▸ **What the task requires**
Before repeating the entries below, strip out every picture and keep all else as it is.

=== Begin Enclosure ===

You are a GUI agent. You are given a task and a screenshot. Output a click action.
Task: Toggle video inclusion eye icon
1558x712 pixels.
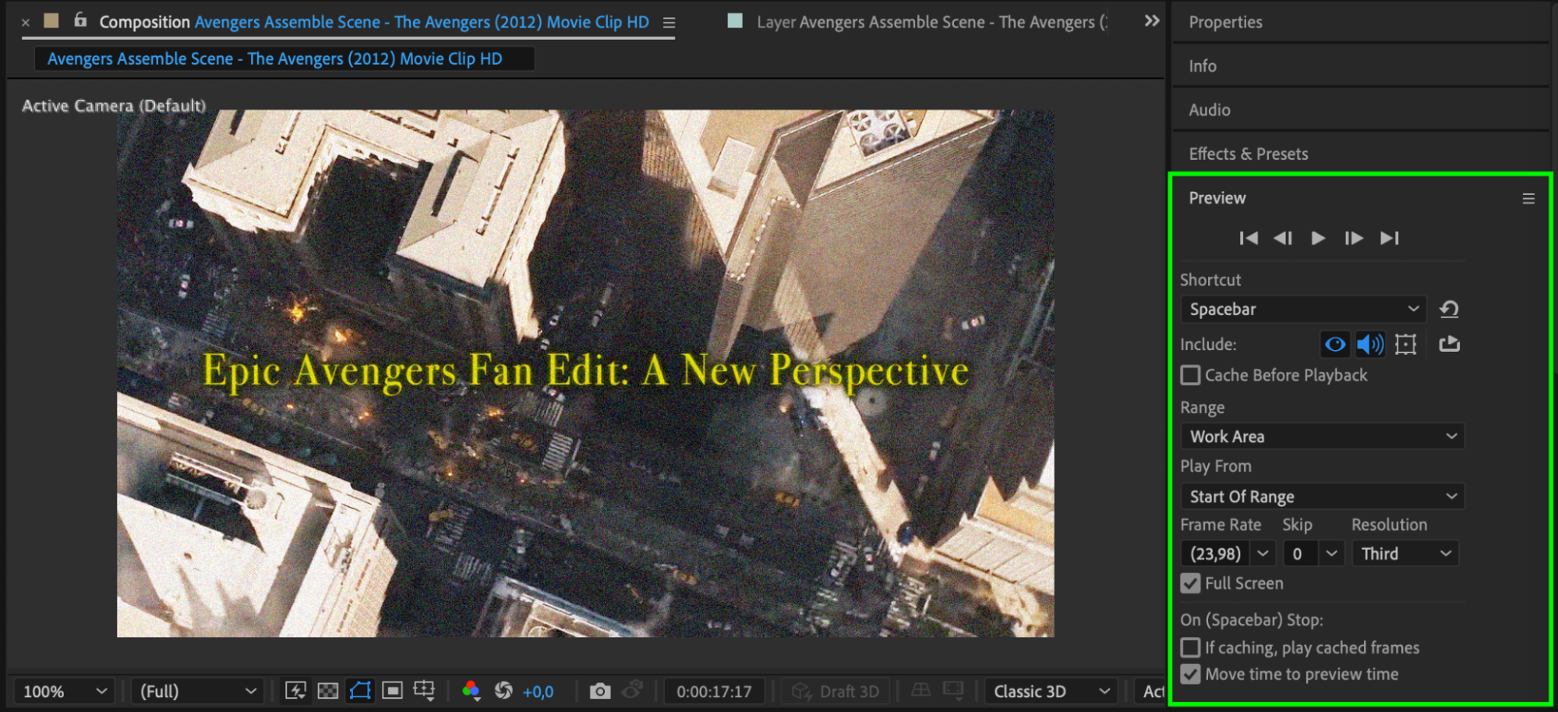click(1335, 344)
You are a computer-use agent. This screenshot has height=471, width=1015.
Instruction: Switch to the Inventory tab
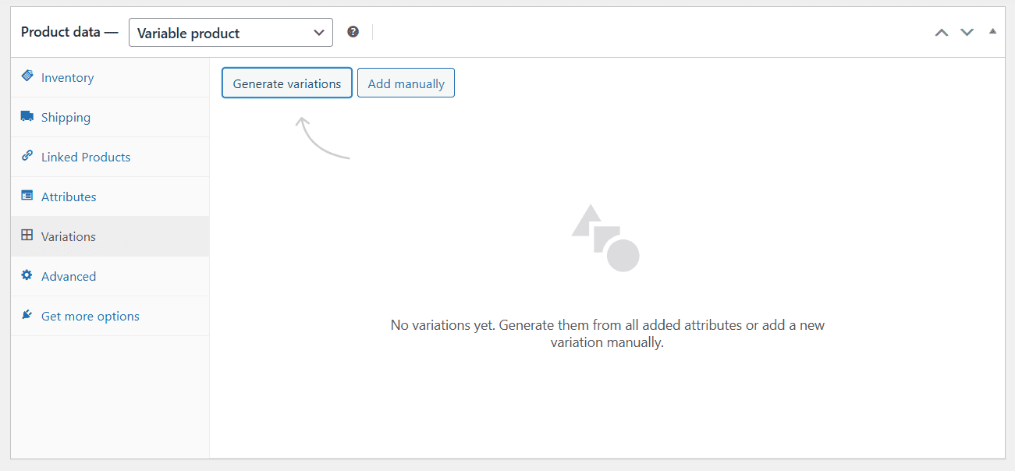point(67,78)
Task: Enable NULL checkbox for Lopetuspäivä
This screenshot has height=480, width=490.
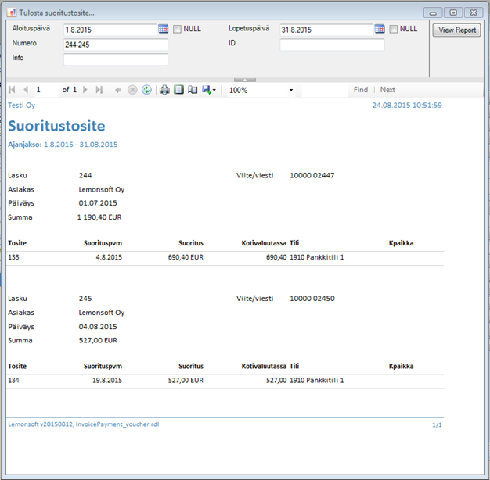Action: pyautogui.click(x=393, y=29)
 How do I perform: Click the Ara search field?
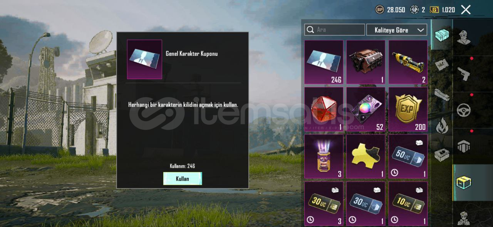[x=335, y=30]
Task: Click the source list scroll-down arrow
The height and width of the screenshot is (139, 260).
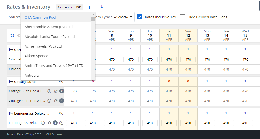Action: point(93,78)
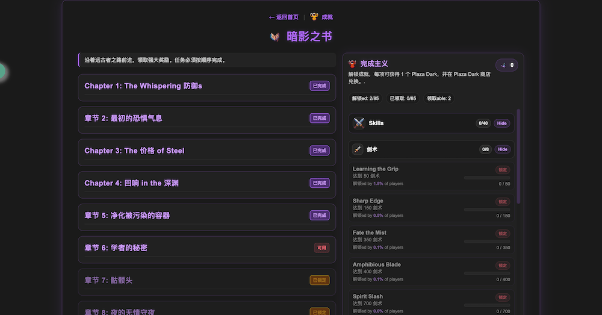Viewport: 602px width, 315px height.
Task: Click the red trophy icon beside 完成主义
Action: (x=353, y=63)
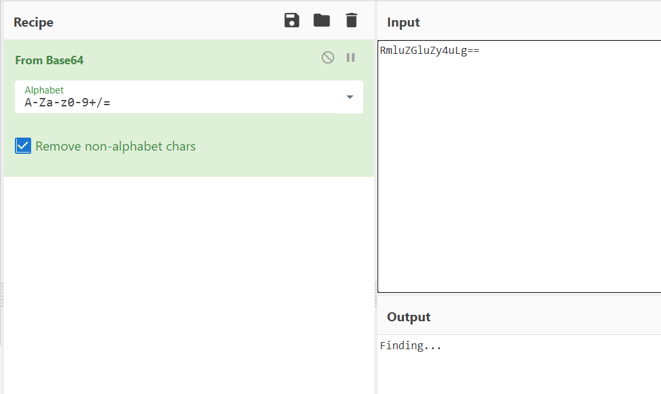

=== End Enclosure ===

▸ **Answer to the exercise**
You are a GUI agent. You are given a task and a screenshot. Output a click action.
Task: Toggle video inclusion eye icon
1558x712 pixels.
click(1335, 344)
You are a computer-use agent. This screenshot has height=471, width=1015.
Instruction: Switch to the Inventory tab
point(67,78)
Task: Enable NULL checkbox for Lopetuspäivä
This screenshot has height=480, width=490.
Action: pyautogui.click(x=393, y=29)
 How do I perform: Click the Ara search field?
[x=335, y=30]
Task: Click the source list scroll-down arrow
The height and width of the screenshot is (139, 260).
Action: point(93,78)
Viewport: 602px width, 315px height.
Task: Click the red trophy icon beside 完成主义
Action: (x=353, y=63)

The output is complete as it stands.